> _To do_
Look at every line below and count those containing "Save". Answer with the number only.

(Collected data)

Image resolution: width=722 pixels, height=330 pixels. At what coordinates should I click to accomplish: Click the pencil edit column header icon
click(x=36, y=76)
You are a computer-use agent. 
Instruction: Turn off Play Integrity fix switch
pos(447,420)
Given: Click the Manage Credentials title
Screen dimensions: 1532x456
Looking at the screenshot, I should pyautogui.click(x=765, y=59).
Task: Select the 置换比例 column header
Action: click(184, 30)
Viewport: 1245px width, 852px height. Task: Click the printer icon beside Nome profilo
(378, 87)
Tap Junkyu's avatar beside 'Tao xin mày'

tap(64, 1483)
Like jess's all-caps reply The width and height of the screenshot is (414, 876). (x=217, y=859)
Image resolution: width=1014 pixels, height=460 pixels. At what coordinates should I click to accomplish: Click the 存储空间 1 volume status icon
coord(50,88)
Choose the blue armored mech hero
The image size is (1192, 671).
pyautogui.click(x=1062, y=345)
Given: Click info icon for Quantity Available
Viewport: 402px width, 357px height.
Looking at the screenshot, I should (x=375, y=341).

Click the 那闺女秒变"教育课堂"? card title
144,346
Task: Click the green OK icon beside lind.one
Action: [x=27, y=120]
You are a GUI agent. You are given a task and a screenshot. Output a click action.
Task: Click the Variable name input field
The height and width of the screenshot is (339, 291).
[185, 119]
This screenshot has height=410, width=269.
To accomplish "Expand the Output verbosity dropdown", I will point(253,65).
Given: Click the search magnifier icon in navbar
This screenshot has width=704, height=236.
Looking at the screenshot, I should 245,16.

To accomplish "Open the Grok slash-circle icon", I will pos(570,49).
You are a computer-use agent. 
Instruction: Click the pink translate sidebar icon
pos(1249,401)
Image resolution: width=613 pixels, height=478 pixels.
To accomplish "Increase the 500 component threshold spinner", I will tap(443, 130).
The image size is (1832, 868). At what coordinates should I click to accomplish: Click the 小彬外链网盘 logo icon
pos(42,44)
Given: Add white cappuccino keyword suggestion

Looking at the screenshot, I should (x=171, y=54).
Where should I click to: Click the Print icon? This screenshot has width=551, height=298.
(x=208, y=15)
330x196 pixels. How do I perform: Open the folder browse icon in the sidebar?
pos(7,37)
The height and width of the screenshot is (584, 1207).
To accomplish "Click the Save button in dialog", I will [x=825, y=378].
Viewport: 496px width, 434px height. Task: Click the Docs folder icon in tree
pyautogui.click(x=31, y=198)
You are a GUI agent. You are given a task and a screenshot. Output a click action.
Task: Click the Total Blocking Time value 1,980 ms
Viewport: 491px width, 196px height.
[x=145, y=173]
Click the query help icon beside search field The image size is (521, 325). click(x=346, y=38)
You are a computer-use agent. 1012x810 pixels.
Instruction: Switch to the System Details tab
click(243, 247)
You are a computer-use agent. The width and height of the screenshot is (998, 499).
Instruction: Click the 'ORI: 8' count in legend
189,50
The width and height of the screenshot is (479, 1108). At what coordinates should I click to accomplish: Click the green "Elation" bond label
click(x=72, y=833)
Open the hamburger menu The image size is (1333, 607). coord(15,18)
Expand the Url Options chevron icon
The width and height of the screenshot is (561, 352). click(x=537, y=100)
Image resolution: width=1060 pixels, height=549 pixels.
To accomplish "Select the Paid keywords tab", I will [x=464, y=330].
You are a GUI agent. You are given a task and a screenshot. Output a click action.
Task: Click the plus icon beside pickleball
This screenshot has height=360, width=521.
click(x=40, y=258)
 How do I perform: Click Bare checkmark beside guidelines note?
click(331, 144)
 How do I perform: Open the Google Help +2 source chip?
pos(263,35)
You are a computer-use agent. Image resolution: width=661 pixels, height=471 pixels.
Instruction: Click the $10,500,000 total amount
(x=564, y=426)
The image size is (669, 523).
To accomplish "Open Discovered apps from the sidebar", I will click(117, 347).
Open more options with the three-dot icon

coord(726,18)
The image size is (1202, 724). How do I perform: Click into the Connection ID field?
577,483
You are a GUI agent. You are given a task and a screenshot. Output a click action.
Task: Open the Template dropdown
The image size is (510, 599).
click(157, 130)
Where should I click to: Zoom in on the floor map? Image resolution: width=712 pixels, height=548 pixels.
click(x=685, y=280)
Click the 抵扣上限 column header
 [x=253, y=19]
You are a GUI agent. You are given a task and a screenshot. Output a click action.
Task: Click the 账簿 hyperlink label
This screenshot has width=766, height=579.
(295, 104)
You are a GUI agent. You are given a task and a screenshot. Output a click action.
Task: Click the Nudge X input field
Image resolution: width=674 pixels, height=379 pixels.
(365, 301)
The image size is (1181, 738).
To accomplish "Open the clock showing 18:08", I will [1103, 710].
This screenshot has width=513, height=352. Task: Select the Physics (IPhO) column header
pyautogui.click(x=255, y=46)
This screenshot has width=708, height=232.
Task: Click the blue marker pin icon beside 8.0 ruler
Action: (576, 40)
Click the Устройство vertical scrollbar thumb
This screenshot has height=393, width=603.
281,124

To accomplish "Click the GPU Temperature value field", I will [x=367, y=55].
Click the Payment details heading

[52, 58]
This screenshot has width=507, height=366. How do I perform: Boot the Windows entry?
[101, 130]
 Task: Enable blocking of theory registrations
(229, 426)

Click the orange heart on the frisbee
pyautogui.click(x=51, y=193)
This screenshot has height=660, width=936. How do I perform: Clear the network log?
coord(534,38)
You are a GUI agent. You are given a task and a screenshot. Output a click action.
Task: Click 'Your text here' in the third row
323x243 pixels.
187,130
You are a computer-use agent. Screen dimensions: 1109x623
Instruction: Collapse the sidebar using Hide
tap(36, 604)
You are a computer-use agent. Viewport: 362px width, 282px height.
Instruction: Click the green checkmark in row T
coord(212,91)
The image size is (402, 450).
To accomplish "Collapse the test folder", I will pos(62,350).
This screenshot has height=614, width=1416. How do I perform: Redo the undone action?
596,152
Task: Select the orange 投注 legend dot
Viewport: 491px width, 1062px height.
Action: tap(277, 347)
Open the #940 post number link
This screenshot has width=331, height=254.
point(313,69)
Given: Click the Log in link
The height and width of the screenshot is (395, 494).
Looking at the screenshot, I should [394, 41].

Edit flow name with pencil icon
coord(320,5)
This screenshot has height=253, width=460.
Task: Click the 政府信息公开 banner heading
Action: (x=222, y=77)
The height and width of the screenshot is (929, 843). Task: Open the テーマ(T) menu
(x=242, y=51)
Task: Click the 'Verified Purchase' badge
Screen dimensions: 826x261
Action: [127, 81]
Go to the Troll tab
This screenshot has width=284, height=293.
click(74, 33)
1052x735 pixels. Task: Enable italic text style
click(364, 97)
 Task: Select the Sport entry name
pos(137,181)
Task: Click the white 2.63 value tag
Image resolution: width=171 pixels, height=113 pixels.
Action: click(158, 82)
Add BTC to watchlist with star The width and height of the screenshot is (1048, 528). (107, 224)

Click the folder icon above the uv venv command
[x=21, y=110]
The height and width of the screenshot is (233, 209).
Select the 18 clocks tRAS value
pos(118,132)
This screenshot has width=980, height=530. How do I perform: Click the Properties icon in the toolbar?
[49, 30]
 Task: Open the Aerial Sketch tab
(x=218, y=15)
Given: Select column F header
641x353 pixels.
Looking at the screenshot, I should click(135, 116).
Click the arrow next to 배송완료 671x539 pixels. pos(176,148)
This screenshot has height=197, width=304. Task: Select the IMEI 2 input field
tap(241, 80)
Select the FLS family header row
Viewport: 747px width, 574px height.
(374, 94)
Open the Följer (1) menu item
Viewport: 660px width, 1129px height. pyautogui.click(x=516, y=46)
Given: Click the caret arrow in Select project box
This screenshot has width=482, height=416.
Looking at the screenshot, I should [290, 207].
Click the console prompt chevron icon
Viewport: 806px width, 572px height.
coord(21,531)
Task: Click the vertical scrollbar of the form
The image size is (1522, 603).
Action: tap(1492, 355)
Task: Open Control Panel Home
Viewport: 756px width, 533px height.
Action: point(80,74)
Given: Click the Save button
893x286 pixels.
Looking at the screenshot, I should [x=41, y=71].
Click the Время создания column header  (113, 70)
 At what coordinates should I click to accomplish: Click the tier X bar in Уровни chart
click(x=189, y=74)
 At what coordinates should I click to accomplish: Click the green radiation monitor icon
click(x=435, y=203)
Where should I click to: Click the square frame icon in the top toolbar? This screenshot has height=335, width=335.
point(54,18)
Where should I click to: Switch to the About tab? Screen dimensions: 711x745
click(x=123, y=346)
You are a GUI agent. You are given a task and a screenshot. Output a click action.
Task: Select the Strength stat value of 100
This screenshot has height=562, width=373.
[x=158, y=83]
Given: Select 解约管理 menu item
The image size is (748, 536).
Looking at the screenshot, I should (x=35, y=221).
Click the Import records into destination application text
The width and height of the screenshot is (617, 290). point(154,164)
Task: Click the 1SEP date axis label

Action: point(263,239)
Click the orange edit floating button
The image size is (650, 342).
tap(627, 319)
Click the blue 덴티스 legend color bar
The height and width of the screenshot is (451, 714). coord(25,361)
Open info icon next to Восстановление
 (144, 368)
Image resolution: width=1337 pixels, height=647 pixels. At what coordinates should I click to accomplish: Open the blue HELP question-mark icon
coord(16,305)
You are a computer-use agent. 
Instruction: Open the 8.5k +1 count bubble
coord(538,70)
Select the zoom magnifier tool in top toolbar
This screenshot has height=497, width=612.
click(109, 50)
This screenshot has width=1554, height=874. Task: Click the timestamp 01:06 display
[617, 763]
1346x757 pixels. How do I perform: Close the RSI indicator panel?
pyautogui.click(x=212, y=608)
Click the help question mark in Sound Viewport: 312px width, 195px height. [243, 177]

> _Task output_
2